What the exercise asks | Return all of the data below verbatim and exclude every picture.

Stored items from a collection
+ + + + + + +
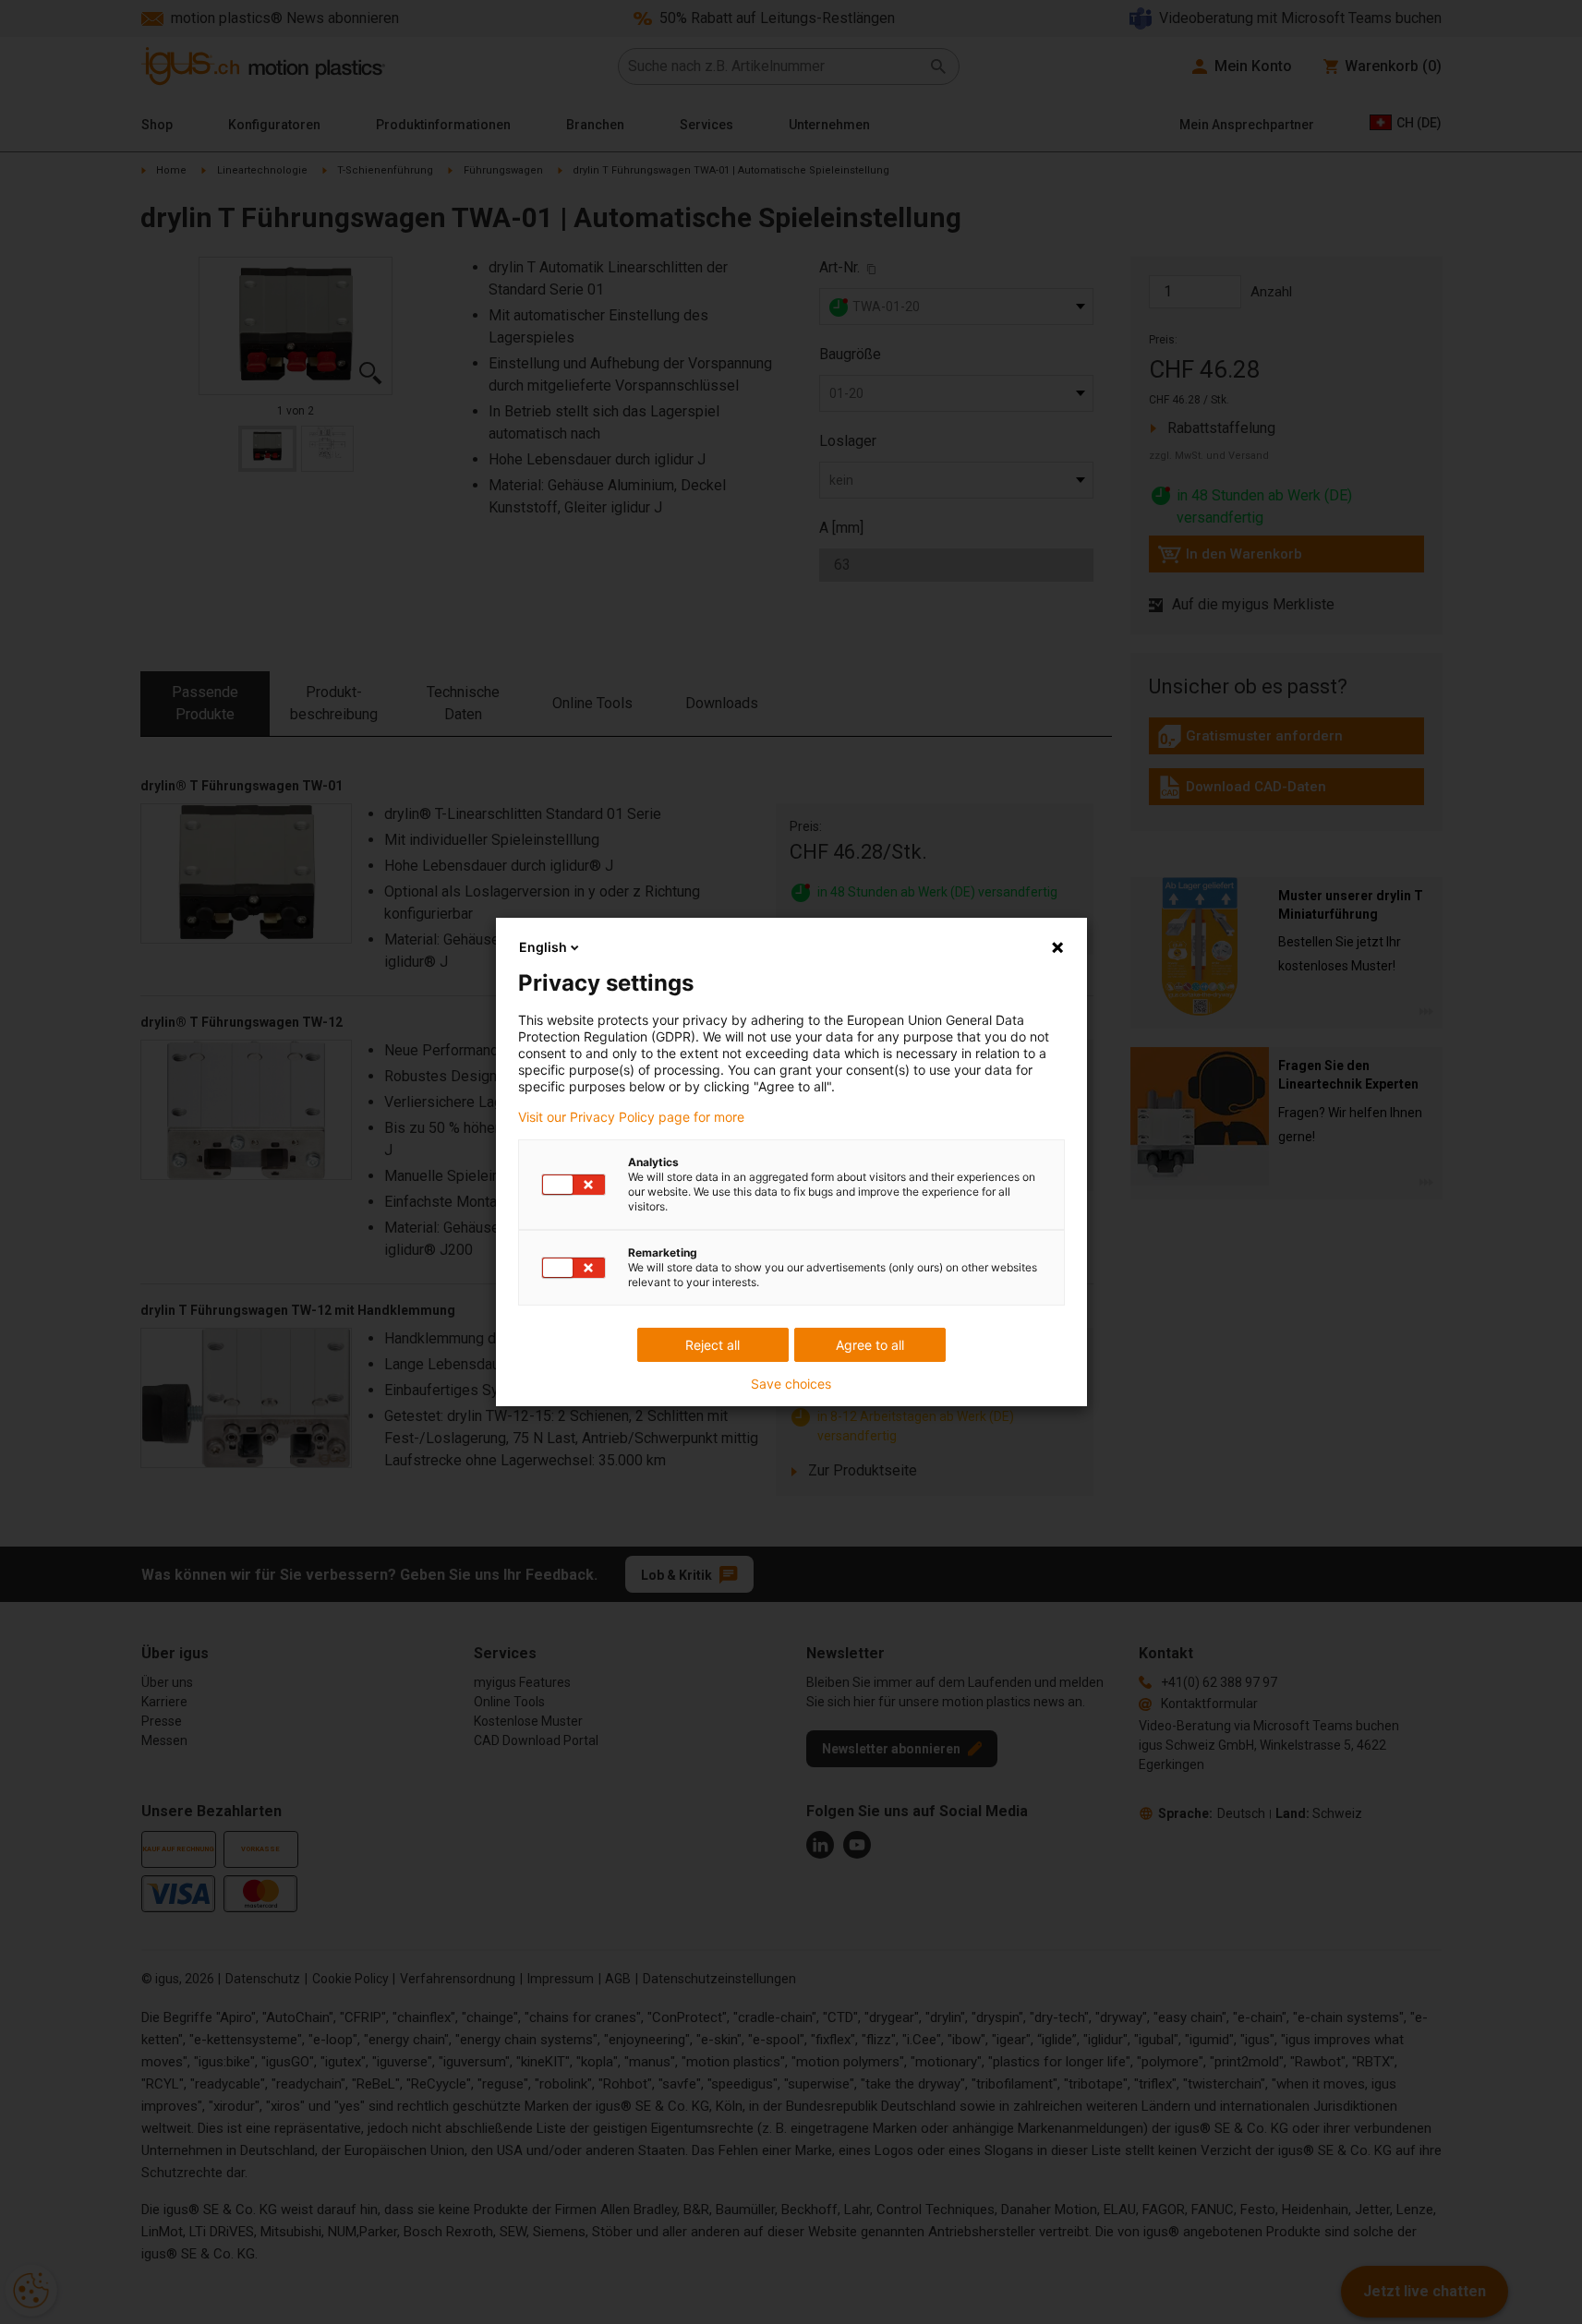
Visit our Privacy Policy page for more (631, 1117)
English (543, 947)
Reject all (712, 1345)
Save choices (791, 1384)
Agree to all (870, 1345)
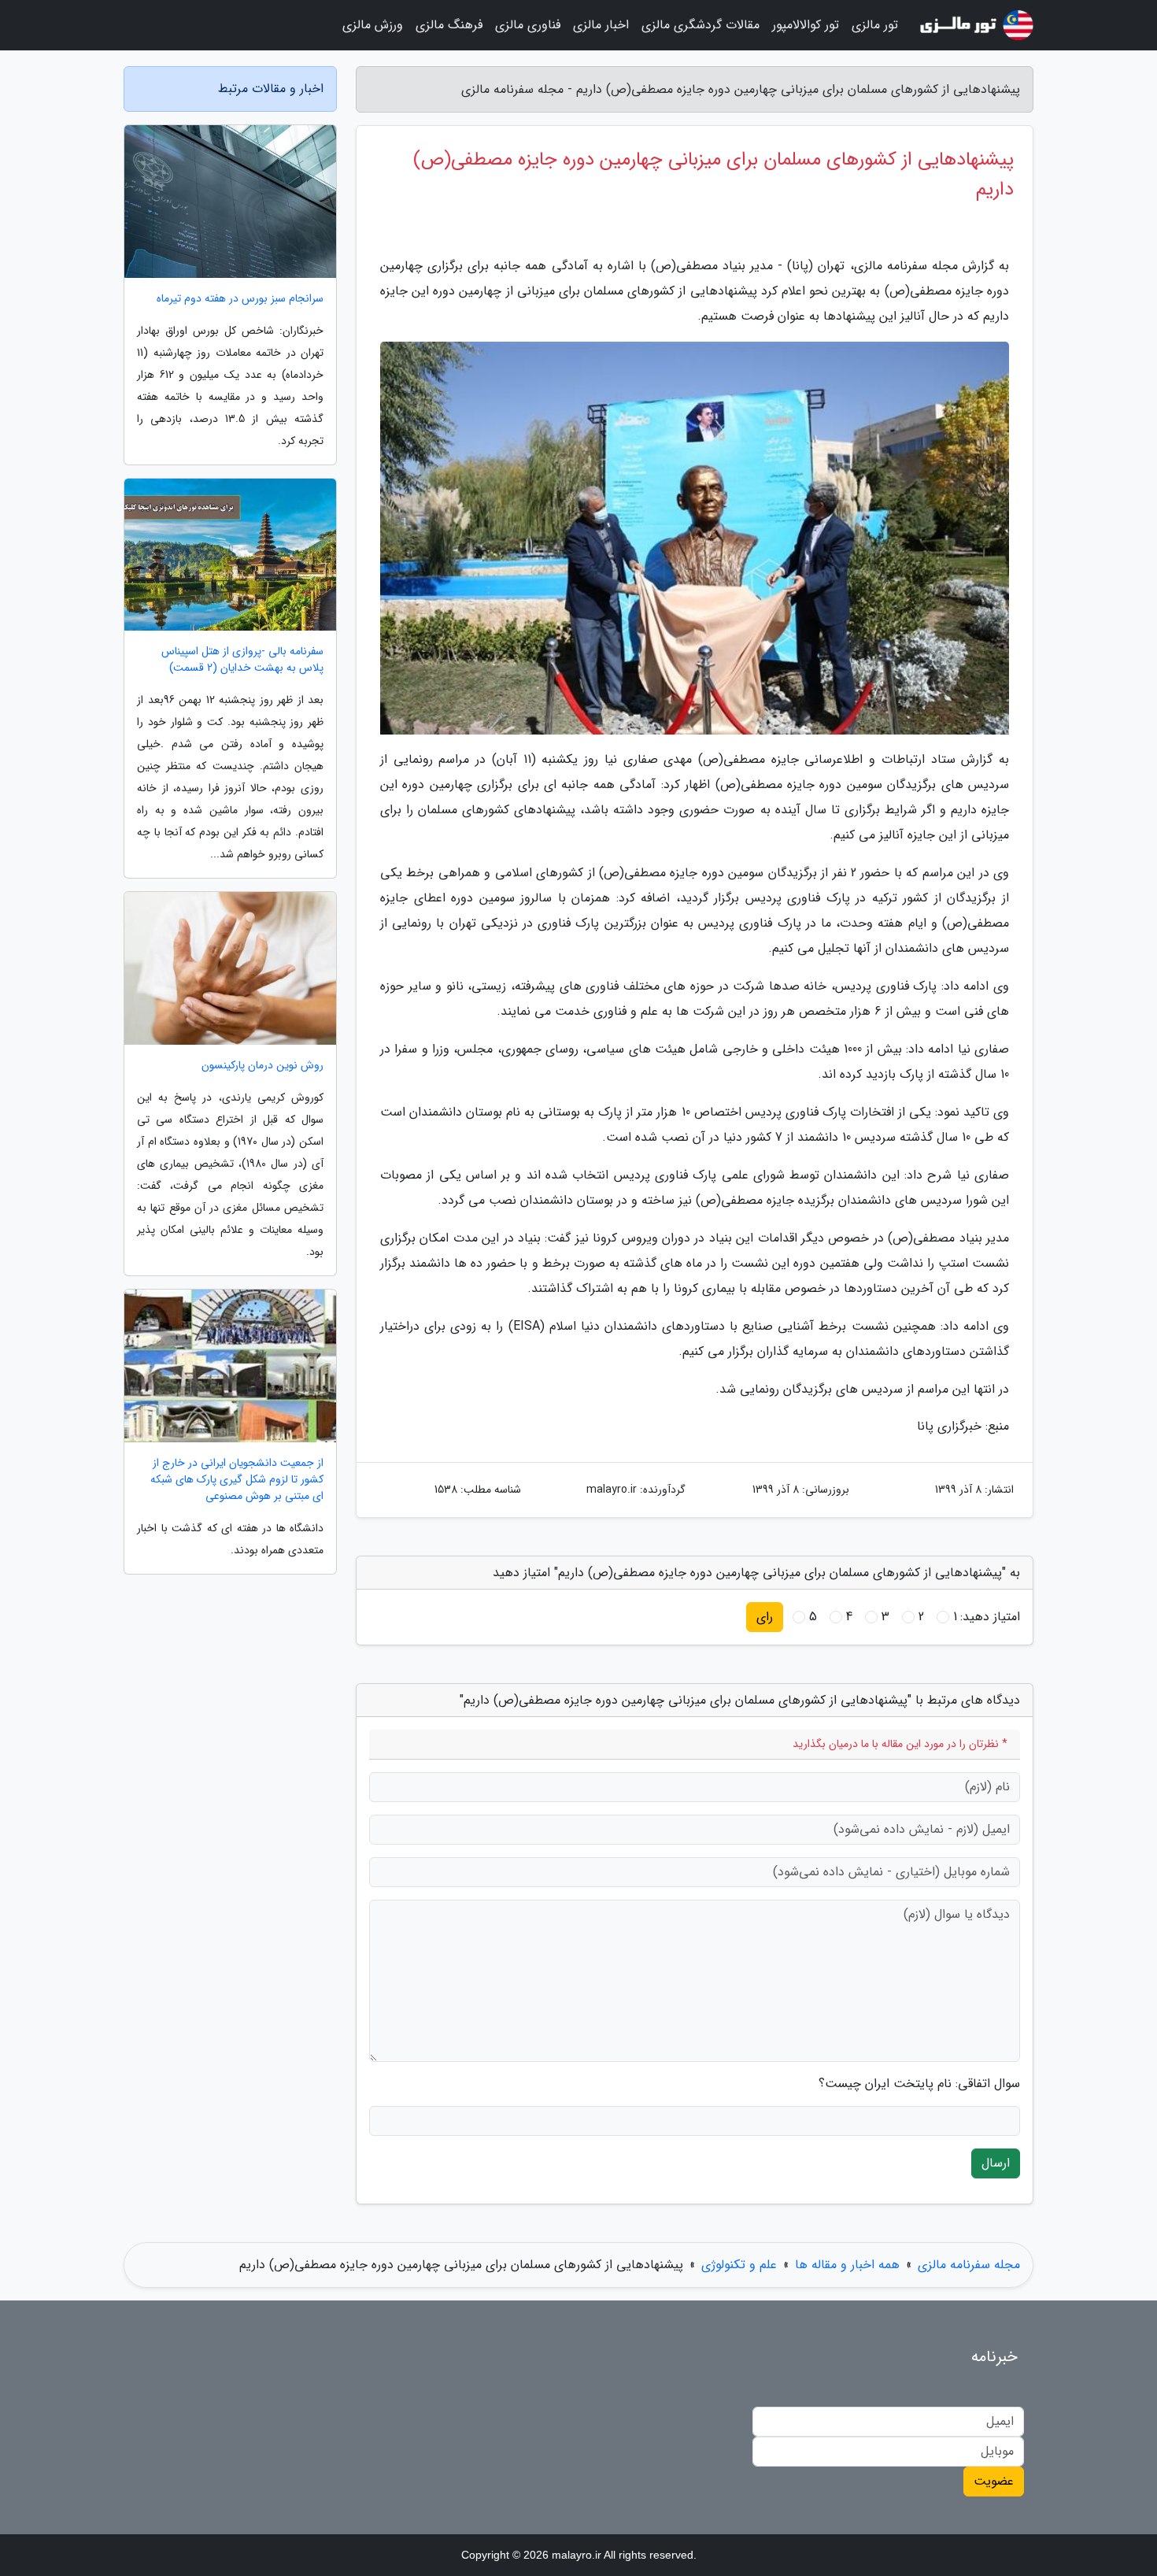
+ + + + + + +
Response for this exercise |
Visit our Privacy Policy page for more (631, 1117)
English (543, 947)
Reject all (712, 1345)
Save choices (791, 1384)
Agree to all (870, 1345)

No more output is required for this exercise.